В отличие от её брата.
– Возьми… – сказал Кайютас, вытаскивая из-за пояса длинный – зачарованный – меч и протягивая его Серве оголовьем вперёд. Это было кунуройское оружие, созданное ещё до Наставничества, – меч, который, учитывая архаичное треугольное острие и отсутствие какого-либо эфеса, был древнее самого Умерау.

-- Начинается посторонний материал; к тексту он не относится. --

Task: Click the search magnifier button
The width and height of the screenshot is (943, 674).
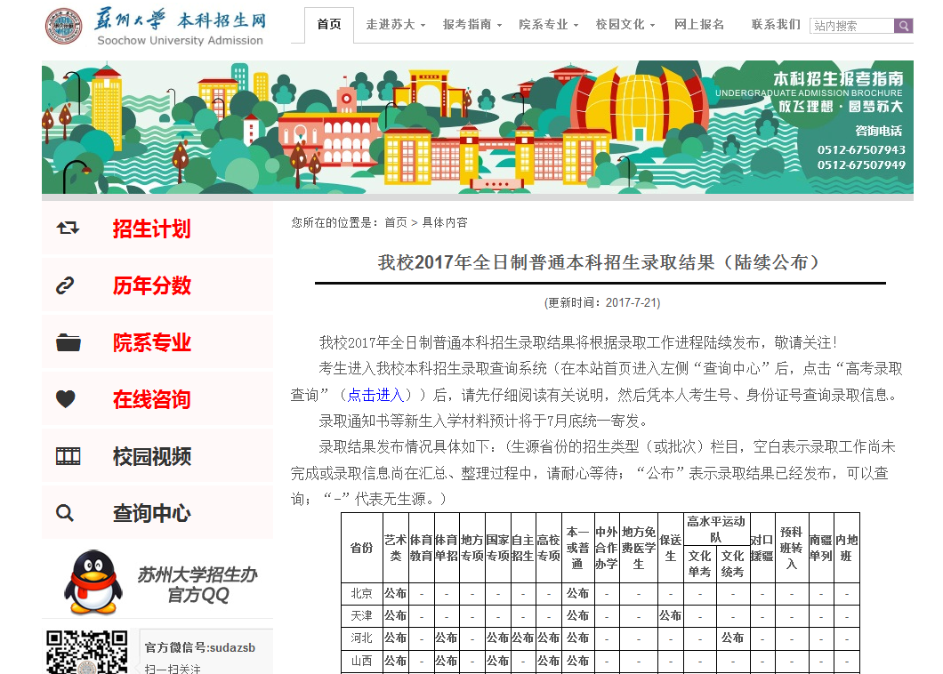Action: coord(903,26)
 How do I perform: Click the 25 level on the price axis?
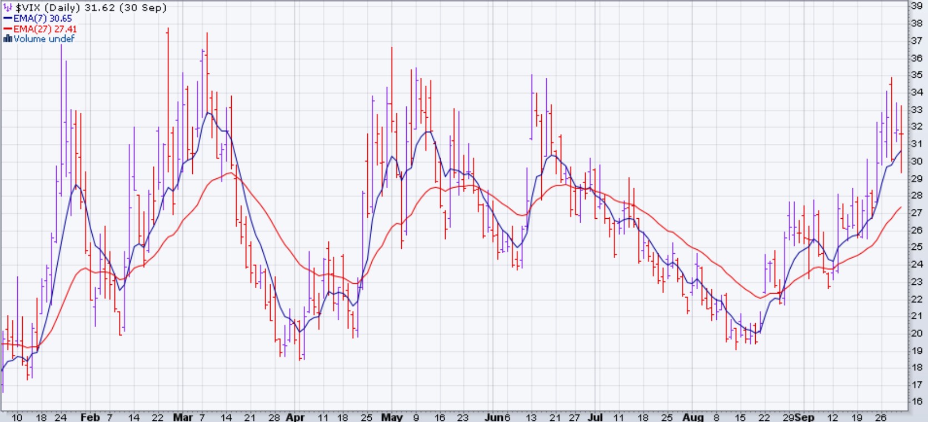916,247
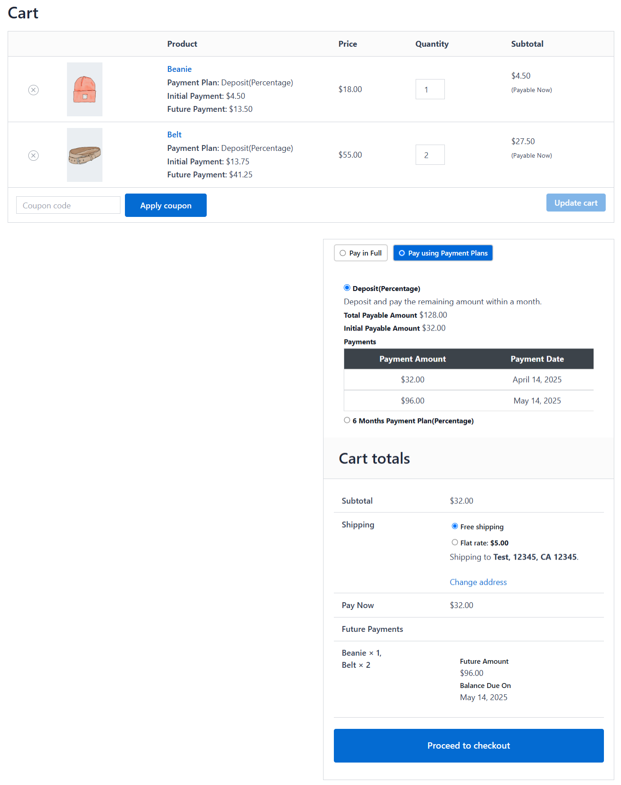
Task: Choose the Deposit(Percentage) payment plan
Action: [x=346, y=287]
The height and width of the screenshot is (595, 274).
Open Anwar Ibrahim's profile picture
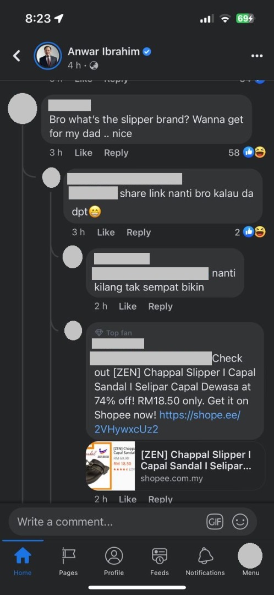click(x=48, y=56)

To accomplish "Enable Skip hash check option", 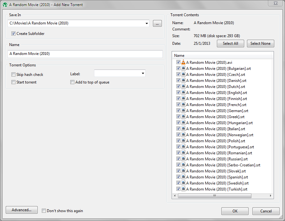I will point(13,75).
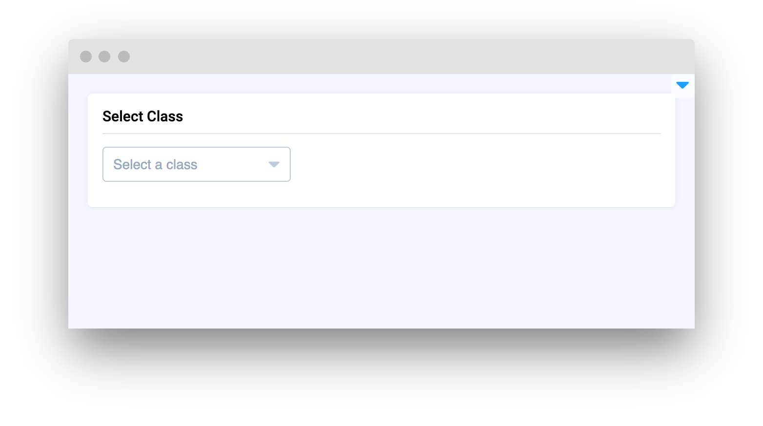Click the leftmost gray window circle
This screenshot has width=763, height=426.
tap(86, 57)
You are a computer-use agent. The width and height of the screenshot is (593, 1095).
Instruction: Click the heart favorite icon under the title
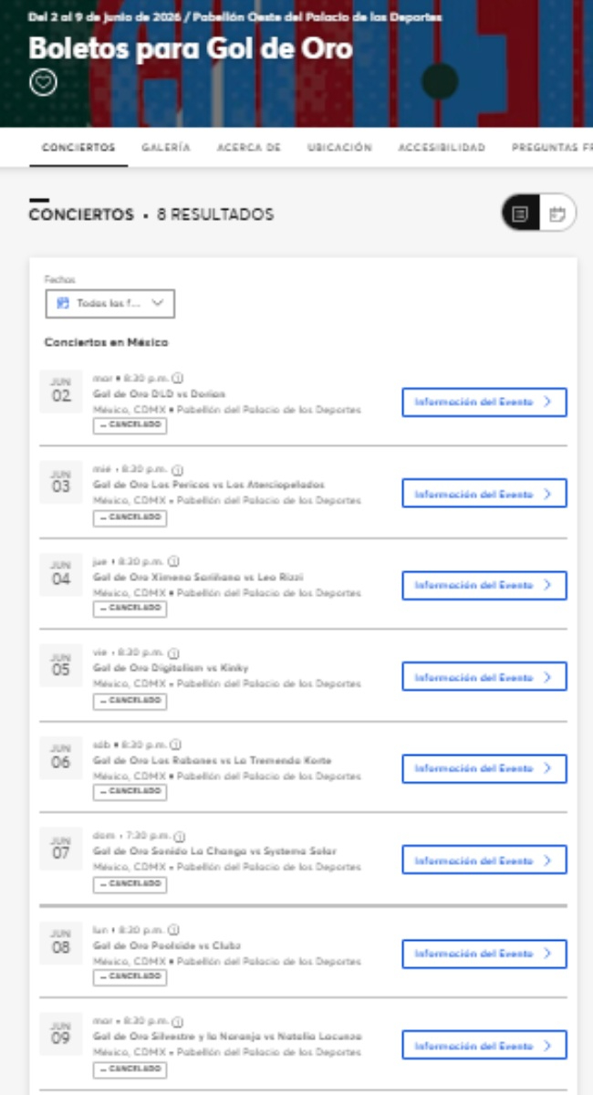tap(43, 82)
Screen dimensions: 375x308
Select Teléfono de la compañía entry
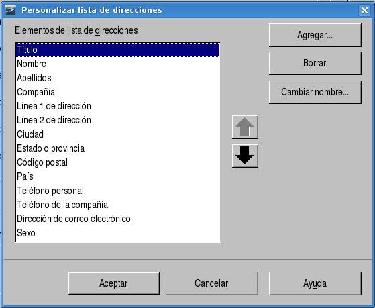(x=117, y=205)
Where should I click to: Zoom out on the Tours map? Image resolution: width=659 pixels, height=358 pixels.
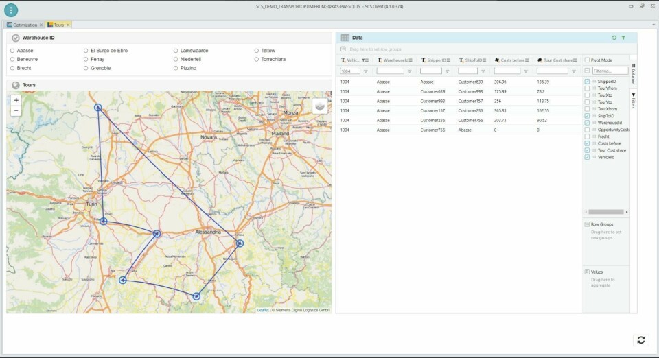tap(16, 110)
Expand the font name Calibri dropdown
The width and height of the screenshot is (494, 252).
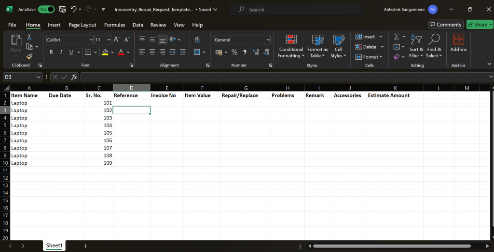pos(91,40)
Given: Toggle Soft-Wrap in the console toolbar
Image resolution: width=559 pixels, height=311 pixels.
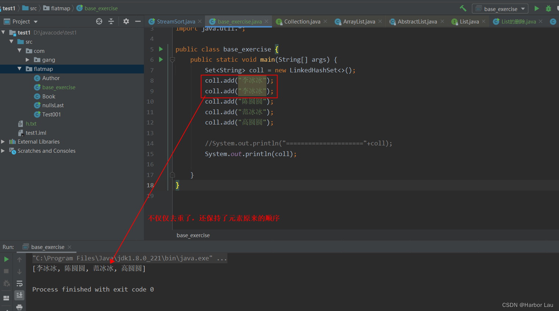Looking at the screenshot, I should coord(20,283).
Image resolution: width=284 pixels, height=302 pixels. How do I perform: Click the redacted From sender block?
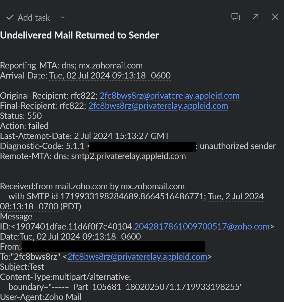(113, 247)
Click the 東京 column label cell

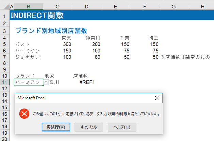click(x=66, y=38)
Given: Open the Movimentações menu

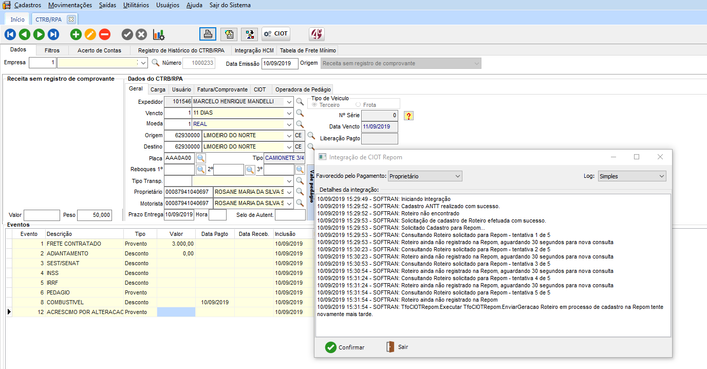Looking at the screenshot, I should point(70,5).
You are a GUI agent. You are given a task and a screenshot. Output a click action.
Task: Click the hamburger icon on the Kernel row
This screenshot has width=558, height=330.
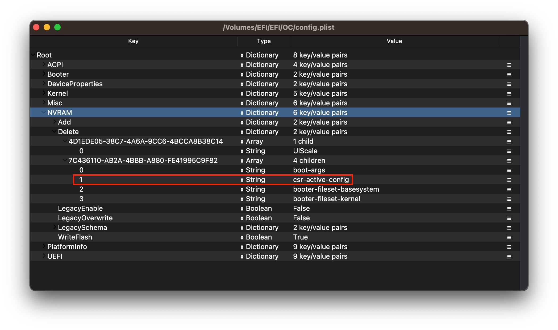(x=509, y=94)
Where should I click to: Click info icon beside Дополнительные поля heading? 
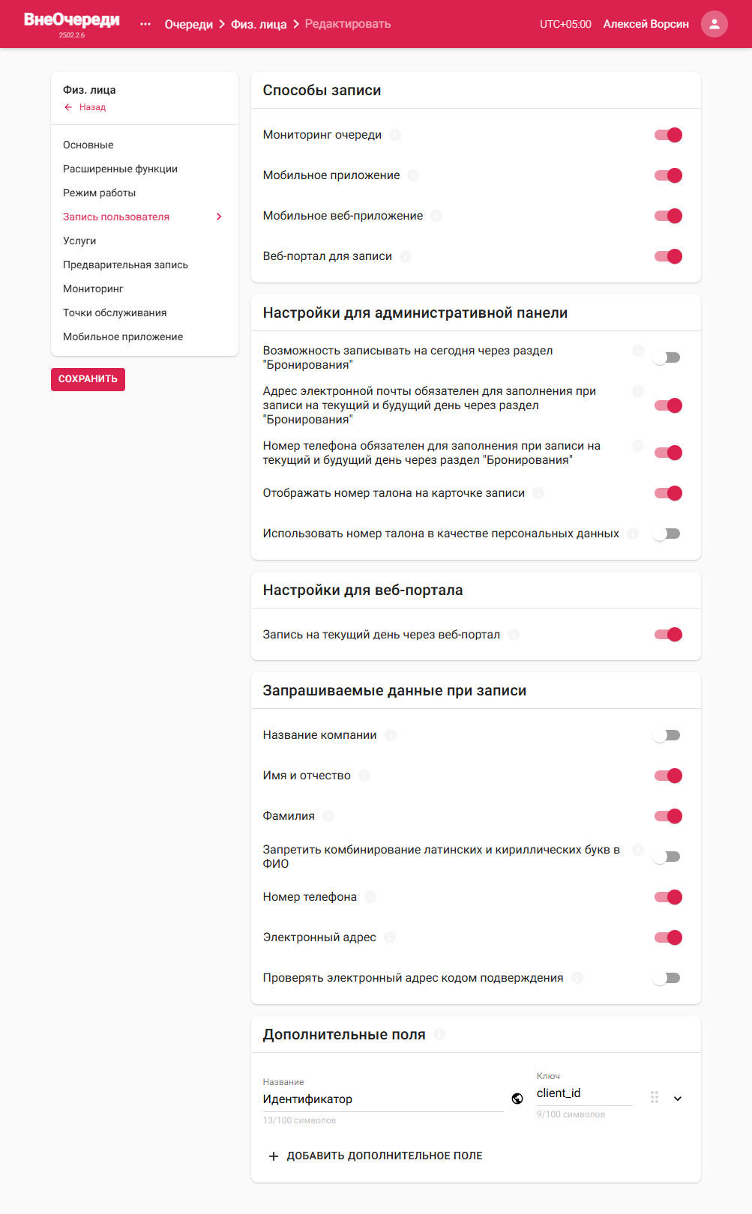click(x=439, y=1034)
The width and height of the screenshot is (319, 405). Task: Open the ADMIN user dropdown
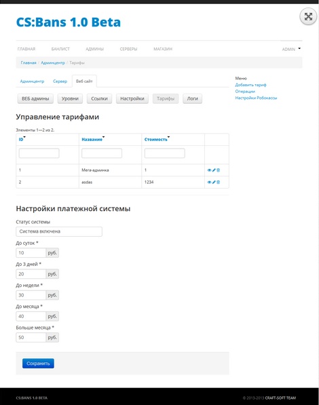[x=291, y=49]
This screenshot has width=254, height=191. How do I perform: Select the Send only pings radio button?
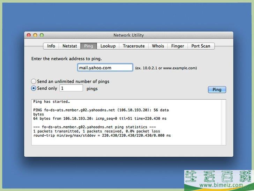pyautogui.click(x=34, y=89)
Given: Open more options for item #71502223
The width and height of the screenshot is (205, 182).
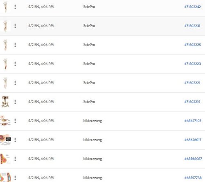Looking at the screenshot, I should [15, 64].
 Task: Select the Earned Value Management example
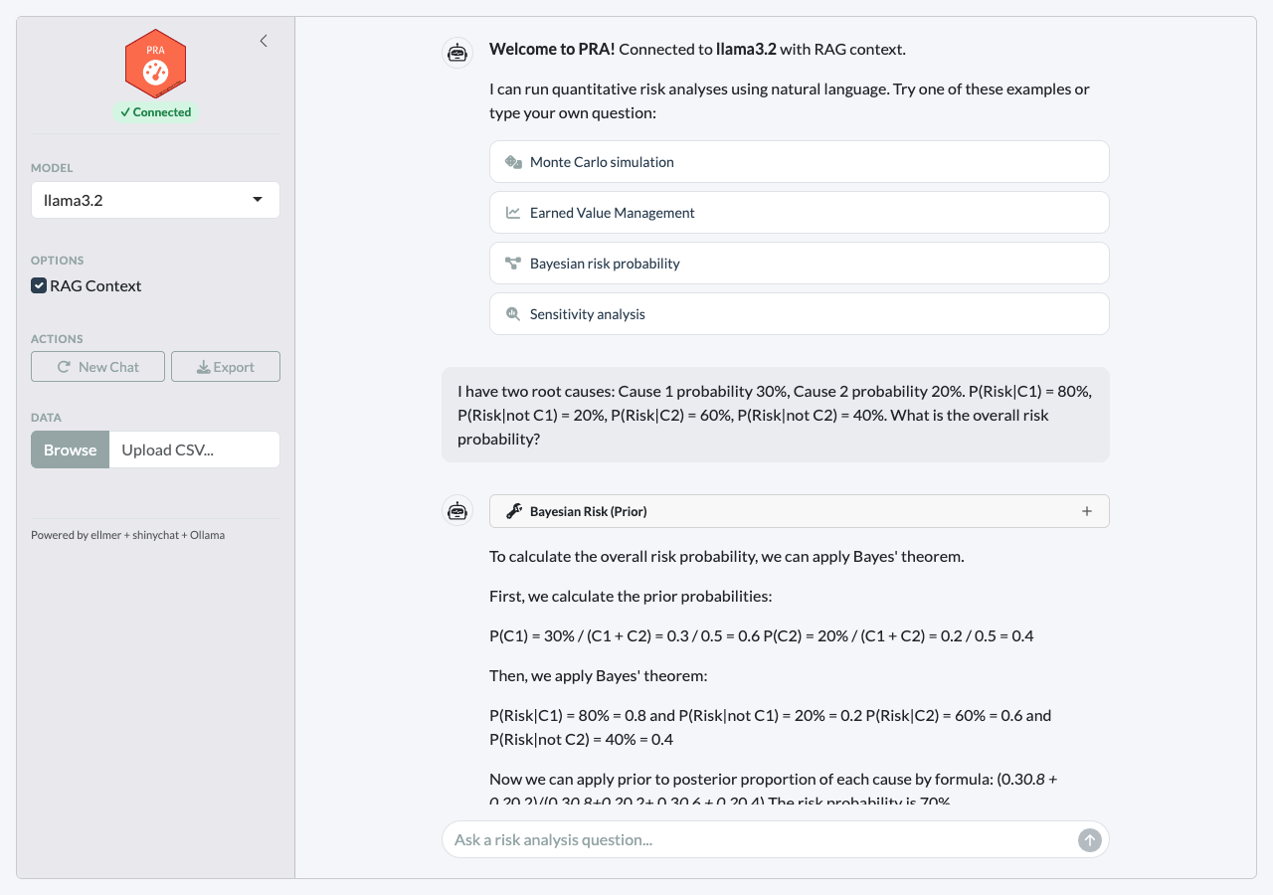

Приняв его и приноровившись к балансу, она подняла меч на уровень глаз, изучая особенности его Метки, а затем поражённо взглянула на брата: вне всяких сомнений это было изделие Ремесленника, Эмилидиса – сику-основателя Школы артефакторов Митралик.
– Исирамулис, – пробормотала она, читая вязь рун гилкунья, вытравленных на зеркальной поверхности клинка.
– Испепелитель, – кивнув, подтвердил Саккарис.
Она взмахнула мечом у себя над головой, с удовлетворением отмечая его бритвенную остроту.
– Истина сияет, – сказал Кайютас, долгим прощальным взором вверяя сестру любому будущему, которое бы ни ожидало её.
Она подмигнула ему, как встарь – как поступала всякий раз, когда ради забавы заигрывалась с каким-нибудь чересчур человеческим сочетанием иронии и глупости. Он же ограничился лишь кивком. Крепко сжимая рукоять Исирамулиса, она повернулась к разгромленному проёму Оскала, рассматривая проложенную над пропастью колдовскую гать. Каждый ещё остававшийся у неё клочок кожи покалывало холодком. Ожоги, являвшие взору глубинные слои её наготы, сочились и истекали бусинами телесной влаги. Мёртвый нелюдской король струился по её венам.